Task details:
Copy out, without any alteration, the lines from the line containing "Click the Function Wizard icon" through the line containing "[x=663, y=338]", including both of those lines.

Material:
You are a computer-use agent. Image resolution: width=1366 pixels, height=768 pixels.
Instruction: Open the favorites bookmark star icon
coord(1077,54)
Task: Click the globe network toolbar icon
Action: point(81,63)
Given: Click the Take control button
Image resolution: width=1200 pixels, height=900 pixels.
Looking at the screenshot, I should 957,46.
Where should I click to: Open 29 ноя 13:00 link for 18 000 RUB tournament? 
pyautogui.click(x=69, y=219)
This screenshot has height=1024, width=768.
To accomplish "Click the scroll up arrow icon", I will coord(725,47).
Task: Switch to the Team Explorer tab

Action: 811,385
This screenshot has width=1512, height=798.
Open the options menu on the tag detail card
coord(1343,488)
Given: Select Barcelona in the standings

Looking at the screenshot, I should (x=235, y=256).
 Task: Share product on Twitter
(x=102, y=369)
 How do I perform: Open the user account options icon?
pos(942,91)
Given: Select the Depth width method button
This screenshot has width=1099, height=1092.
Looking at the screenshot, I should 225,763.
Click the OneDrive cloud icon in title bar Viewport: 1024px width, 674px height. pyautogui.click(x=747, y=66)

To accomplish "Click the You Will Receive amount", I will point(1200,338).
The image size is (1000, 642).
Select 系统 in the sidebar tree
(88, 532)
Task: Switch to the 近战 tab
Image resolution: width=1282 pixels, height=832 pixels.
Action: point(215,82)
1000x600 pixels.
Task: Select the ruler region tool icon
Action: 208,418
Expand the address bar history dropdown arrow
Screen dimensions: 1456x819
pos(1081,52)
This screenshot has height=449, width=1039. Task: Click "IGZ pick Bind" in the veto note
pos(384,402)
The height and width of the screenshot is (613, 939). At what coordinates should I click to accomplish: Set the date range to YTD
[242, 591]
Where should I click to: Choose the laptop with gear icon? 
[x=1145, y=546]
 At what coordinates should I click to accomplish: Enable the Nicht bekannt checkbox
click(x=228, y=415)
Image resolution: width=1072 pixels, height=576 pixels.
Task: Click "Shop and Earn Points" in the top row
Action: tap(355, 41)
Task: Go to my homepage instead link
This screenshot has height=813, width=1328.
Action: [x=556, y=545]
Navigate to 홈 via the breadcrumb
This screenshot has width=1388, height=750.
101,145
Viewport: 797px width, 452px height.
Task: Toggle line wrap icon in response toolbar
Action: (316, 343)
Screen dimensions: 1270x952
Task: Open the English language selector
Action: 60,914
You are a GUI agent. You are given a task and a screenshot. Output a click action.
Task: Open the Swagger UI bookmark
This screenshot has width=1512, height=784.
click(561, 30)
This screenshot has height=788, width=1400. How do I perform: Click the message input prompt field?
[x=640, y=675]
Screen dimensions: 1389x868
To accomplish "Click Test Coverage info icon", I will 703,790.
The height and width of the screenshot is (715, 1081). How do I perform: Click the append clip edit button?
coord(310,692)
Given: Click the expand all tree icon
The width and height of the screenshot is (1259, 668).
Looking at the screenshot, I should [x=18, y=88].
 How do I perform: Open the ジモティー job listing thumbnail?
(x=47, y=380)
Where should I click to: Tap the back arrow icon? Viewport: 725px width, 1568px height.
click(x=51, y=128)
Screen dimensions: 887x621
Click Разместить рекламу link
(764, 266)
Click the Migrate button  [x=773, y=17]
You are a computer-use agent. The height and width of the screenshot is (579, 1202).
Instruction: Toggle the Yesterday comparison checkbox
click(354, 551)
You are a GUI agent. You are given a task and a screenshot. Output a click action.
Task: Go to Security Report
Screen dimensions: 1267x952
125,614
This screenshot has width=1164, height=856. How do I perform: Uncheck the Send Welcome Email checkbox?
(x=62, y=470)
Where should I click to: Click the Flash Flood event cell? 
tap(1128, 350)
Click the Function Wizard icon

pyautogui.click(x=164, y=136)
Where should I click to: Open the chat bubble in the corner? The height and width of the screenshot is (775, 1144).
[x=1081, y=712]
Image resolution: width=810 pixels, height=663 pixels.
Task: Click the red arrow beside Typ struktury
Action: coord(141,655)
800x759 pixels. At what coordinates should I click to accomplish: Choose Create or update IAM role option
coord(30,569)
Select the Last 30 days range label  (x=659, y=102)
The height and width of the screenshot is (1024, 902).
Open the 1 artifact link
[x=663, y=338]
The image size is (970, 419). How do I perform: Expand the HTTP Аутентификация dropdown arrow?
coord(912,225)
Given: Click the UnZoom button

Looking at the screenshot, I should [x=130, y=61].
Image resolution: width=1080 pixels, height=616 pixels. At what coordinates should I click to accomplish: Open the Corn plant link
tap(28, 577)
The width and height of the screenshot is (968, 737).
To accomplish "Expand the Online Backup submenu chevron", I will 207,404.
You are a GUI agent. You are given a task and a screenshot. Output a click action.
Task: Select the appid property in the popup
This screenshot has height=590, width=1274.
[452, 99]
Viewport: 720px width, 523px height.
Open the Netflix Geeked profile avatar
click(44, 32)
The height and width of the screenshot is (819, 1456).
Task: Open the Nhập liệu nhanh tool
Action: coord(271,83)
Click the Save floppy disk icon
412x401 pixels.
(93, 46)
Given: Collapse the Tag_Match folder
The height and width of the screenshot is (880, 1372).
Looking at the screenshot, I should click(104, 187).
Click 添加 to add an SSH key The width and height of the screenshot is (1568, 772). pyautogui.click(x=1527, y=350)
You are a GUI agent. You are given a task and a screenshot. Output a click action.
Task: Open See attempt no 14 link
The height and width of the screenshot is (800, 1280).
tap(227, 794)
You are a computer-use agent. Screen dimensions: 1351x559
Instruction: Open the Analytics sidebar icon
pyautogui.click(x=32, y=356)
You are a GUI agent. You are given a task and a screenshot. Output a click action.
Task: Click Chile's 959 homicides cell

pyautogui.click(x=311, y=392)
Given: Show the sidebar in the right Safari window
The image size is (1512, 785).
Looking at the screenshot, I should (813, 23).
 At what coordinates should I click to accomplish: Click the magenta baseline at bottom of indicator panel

Exercise result:
Click the Function Wizard icon

pyautogui.click(x=164, y=136)
Where should I click to: Open the chat bubble in the corner? The height and width of the screenshot is (775, 1144).
[x=1081, y=712]
Image resolution: width=810 pixels, height=663 pixels.
Task: Click the red arrow beside Typ struktury
Action: coord(141,655)
800x759 pixels. At what coordinates should I click to accomplish: Choose Create or update IAM role option
coord(30,569)
Select the Last 30 days range label  (x=659, y=102)
The height and width of the screenshot is (1024, 902).
Open the 1 artifact link
[x=663, y=338]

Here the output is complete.